Exercise objective:
Copy, from the listing, every line in which the string "agent" is present.

Records provided:
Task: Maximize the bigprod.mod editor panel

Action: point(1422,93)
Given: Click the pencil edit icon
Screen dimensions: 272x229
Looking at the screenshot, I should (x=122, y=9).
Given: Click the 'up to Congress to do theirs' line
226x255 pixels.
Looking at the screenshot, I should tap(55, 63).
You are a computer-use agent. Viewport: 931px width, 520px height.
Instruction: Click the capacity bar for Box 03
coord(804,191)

...

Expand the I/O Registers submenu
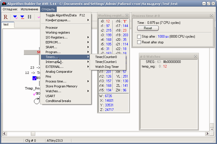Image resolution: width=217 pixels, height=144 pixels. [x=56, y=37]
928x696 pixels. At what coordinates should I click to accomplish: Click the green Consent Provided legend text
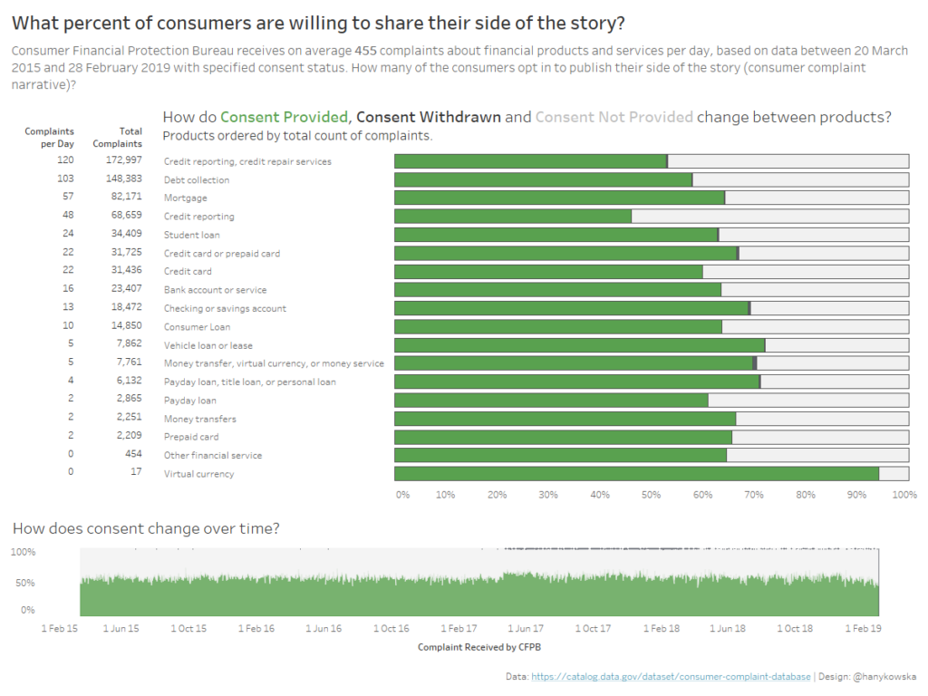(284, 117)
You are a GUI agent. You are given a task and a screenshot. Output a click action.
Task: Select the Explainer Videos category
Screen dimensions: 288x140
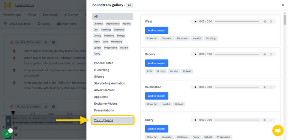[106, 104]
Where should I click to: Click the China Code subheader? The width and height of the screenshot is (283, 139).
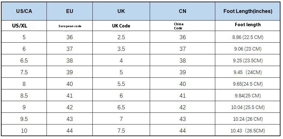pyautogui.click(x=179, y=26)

Exercise result:
You are a computer-use agent. Viewport: 931px width, 520px height.
You are a GUI agent. You are given a task and a screenshot. Output a click action.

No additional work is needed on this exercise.